RECORDS SUPPLIED:
+ + + + + + +

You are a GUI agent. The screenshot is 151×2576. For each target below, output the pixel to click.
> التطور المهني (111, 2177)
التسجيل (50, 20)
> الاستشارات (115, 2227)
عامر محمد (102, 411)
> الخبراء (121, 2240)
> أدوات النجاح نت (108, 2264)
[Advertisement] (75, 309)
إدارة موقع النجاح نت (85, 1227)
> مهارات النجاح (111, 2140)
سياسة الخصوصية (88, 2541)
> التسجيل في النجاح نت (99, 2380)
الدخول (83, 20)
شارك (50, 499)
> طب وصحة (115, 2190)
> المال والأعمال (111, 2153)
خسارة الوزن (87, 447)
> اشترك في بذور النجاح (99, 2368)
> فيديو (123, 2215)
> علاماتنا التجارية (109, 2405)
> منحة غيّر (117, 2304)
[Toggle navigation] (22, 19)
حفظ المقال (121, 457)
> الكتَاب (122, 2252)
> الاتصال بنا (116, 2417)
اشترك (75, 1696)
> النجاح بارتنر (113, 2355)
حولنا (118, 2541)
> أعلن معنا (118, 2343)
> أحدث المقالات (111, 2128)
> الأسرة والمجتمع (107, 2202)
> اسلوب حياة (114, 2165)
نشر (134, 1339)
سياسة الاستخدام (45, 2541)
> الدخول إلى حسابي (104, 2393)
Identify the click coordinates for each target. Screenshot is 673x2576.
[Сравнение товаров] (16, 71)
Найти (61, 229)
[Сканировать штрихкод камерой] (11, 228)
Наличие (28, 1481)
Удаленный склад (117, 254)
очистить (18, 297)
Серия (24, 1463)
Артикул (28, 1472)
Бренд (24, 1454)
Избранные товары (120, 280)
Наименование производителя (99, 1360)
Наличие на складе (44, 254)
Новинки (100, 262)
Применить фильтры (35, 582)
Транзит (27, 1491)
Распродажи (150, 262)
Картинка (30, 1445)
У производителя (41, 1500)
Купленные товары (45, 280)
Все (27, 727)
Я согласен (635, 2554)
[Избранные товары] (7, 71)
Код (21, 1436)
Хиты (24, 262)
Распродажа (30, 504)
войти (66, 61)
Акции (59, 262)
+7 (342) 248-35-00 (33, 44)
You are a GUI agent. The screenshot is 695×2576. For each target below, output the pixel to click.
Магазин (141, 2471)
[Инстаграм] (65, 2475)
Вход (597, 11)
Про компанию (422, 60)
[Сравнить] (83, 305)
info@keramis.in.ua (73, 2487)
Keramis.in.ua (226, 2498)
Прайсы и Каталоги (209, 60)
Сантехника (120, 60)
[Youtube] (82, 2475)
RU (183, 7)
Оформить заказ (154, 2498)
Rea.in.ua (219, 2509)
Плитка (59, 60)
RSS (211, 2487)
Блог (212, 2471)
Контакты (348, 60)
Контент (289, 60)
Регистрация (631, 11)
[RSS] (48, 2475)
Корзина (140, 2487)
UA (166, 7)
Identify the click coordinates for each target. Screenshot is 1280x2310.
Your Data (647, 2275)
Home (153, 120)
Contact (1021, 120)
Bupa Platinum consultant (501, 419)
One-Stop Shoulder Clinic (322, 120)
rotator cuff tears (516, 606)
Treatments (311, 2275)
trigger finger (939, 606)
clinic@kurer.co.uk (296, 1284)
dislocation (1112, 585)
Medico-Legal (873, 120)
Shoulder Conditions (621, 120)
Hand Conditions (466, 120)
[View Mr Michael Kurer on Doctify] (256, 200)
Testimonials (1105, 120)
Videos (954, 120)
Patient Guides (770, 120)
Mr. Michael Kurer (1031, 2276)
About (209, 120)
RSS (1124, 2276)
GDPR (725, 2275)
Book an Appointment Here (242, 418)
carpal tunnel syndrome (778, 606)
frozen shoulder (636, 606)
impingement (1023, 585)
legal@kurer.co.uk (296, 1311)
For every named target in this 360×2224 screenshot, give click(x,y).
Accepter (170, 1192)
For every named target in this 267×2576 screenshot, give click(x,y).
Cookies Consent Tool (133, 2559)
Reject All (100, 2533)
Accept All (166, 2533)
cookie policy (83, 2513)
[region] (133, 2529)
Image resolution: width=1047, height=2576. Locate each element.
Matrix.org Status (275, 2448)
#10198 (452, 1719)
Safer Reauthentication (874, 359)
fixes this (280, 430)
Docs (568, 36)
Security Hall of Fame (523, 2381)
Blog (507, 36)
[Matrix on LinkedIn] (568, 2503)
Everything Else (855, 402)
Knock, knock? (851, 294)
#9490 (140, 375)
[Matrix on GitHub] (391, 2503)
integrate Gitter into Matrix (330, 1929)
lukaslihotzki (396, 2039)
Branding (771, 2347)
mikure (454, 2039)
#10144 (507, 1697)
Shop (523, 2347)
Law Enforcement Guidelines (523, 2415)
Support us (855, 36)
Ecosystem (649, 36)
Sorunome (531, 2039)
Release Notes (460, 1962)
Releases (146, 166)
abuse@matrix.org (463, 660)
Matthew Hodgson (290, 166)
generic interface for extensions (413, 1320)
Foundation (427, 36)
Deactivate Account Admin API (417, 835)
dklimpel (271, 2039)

+ + + + + + +

State in a single number how many lines in the data include the word "Michael".

2